Irrigation critical need for peanuts

Oct 6, 2004 12:00 PM, By Jim Langcuster Alabama Cooperative Extension System

With the stereotypically incisive wit for which he is remembered, Calvin Coolidge once observed that “if you see 10 troubles coming down the road, you can be sure that nine will run into the ditch before they reach you.”

It is a saying to which many Alabama peanut farmers can relate. Elimination of the peanut quota several years ago convinced many growers that the end was nigh. Yet, a strange thing happened on the way to extinction.

While peanut production declined in the drier regions of the Southwest, it actually posted gains in some regions of the Southeast, notably in areas of heavy irrigation.

“The ability to irrigate played a big role in determining where peanuts would be grown in Alabama, but so did another rediscovered farming principle — crop rotation,” says Robert Goodman, an Alabama Cooperative Extension System economist and Auburn University professor of agricultural economics.

In fact, Goodman says, the rotation of peanuts with cotton and corn is a practice that has benefited all three crops by reducing yield losses from nematodes and crop diseases.

Still, the biggest challenge, he says, remains lack of irrigation — an especially critical need in Alabama, which consistently has lost out to neighboring states with cropland that is “better suited to traditional irrigation methods and where cheap reliable water for irrigation is readily available.”

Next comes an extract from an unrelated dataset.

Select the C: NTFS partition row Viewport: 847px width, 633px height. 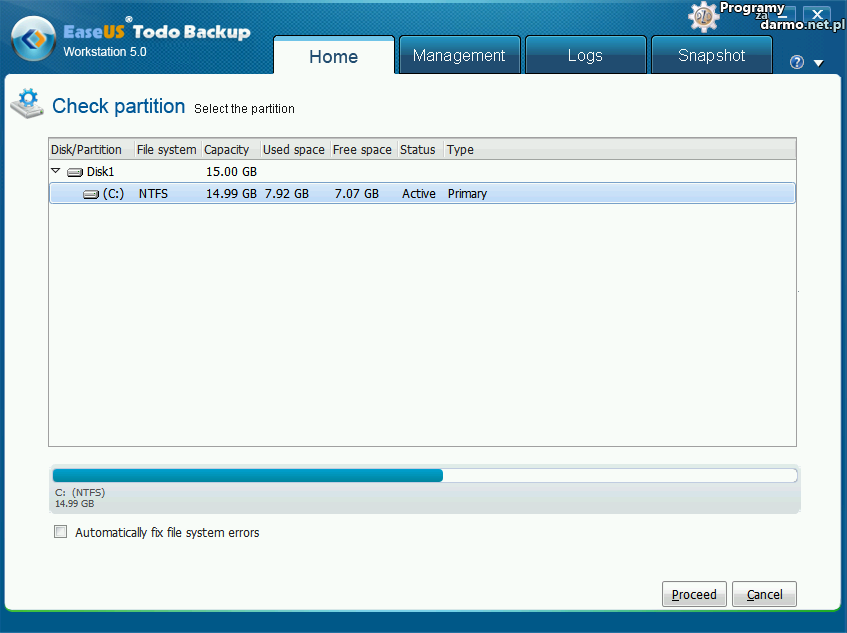tap(422, 194)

“We've got so much money tied up in these crops,” Goodman says, “and the only thing keeping us from making money remains adequate yields. But yield depends on production and production depends on water.”

Goodman's concerns are shared by Jim Hairston, an Extension water quality specialist who has been making the argument for years.

Irrigation, Hairston says, is an especially critical factor for peanuts, not only because the plants require lots of water but because without adequate moisture, it's difficult to harvest the crops in heavier soils common to regions of the state outside the Wiregrass.

“Irrigation is as much a harvest aid as it is a production factor,” Hairston says. “You can't dig peanuts very efficiently out of hard ground. You need an adequate level of moisture to soften the soil for efficient harvesting to occur.”

The lack of irrigation, Hairston believes, partly accounts for why peanut acreage in other Southeast states has increased since the quota was phased out while Alabama's has declined slightly.

The Associated Press, for example, recently credited “highly irrigated land,” for acreage increases in Georgia, Florida and South Carolina.

Georgia, the nation's largest peanut producer, actually has increased its acreage substantially despite the quota phase-out, according to the article. The state reported 614,250 acres were planted in peanuts in 2004, compared with an average of 521,268 acres between 1998 and 2001.

“Georgia producers saw the opportunities right off the bat,” Hairston says. “They knew the adequate moisture provided by irrigation would insure a good chance for profit so they said, ‘Let's have at it.’”

Hairston, an Auburn University professor of agronomy and soils, wants to insure the same opportunities for Alabama — not only for peanuts but for other crops that already are growing in Georgia and other states with high levels of irrigated cropland. He, along with an informal coalition of scientists at other Alabama universities, is working with the state's policymakers to enhance irrigation opportunities for farmers, especially in areas of the state where farming income has declined largely due to the lack of this resource.